Both prints come from the collection of Dr Winifred Joan Wadge (NC 1923), who bequeathed her furniture, pictures, silver and books to the College in 1986. The Rembrandt prints are just two items amongst others in the bequest which indicate that Dr Wadge was a discerning collector.
A portrait of Hubert Parry by Harold Rathbone, 1898
A striking and unusual portrait of the composer Sir Hubert Parry (1848-1918) was recently rediscovered in the College collections. Executed in coloured chalks by the Pre-Raphaelite artist Harold Rathbone (1858-1929), it portrays the composer in a fresh and unpretentious way.
Drawn when he was 50 in the year he was knighted by Queen Victoria, he is shown not formally in academic robes, but looking dapper in a suit, brimmed felt hat, and sporting a rose in his button hole. He is seated in front of his piano, with an open score spread out behind him…

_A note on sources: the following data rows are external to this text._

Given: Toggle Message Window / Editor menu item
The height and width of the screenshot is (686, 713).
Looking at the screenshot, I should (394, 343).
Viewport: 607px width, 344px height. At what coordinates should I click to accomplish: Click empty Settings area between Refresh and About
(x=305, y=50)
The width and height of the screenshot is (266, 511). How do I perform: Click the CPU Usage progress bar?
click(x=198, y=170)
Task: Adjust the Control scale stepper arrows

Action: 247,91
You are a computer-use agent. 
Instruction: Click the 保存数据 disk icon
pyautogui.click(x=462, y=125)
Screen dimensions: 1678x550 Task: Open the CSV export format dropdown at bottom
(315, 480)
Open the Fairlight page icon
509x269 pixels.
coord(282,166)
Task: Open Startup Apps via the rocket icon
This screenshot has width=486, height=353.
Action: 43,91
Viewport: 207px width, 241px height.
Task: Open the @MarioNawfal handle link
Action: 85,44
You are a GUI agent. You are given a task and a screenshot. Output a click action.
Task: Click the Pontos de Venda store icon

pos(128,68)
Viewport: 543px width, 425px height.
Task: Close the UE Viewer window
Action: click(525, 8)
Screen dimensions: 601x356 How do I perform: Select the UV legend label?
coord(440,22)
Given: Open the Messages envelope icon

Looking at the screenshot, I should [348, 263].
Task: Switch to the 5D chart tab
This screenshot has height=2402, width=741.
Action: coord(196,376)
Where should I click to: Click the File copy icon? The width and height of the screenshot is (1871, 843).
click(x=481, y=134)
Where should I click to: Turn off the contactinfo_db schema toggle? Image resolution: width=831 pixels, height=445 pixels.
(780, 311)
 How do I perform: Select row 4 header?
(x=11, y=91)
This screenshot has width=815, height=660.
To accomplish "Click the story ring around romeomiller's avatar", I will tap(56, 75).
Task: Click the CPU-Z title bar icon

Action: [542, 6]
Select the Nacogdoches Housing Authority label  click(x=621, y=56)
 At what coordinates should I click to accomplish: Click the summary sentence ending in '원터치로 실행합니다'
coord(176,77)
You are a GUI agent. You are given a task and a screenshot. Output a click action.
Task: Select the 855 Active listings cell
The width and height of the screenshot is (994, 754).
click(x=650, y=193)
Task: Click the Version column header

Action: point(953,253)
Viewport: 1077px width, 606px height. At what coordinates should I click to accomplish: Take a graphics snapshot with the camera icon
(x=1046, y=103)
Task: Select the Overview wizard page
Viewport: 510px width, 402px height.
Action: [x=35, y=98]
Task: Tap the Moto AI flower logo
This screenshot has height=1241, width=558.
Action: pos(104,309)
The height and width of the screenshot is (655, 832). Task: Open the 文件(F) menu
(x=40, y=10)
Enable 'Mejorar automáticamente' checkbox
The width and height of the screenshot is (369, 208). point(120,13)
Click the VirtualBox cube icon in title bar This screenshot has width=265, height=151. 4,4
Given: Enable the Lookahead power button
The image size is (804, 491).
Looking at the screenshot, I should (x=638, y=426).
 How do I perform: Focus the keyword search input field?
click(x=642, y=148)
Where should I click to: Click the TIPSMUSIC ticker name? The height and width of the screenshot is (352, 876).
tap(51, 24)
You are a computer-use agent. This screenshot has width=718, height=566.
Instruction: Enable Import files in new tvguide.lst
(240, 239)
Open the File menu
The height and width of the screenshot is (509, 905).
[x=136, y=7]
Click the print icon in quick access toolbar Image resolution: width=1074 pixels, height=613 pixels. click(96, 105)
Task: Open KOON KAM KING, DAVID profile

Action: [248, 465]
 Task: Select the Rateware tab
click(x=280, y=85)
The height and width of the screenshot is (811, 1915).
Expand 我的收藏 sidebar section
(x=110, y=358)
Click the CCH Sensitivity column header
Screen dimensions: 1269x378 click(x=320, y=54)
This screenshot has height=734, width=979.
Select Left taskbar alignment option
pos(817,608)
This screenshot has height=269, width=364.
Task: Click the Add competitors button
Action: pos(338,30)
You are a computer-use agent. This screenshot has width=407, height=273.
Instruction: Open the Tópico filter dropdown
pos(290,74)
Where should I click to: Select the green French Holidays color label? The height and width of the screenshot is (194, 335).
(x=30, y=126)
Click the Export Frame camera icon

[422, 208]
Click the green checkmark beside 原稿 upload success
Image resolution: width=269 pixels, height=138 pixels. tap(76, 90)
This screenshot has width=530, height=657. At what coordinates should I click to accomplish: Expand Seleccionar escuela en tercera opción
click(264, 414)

The portrait is inscribed, ‘Hubert Parry, with fond wishes from Harold Rathbone, 1898’, indicating that it was not a commission, but a gift by the artist to the sitter. The drawing seems to have returned to the artist after Parry’s death, as in 1925 it was gifted to the College jointly by Rathbone and Millicent Garrett Fawcett. Parry was a strong supporter of women’s education and the suffrage movement, while Millicent and her husband Henry Fawcett were music lovers, and these shared interests cemented a friendship between them. After Millicent heard Parry’s Jerusalem performed in the Albert Hall in 1918, she asked the composer if it could be used thereafter as the Suffrage anthem.
The portrait has undergone conservation, and will go on display in the College, fittingly in this centenary year both of Parry’s death, and the granting of the vote to selected women.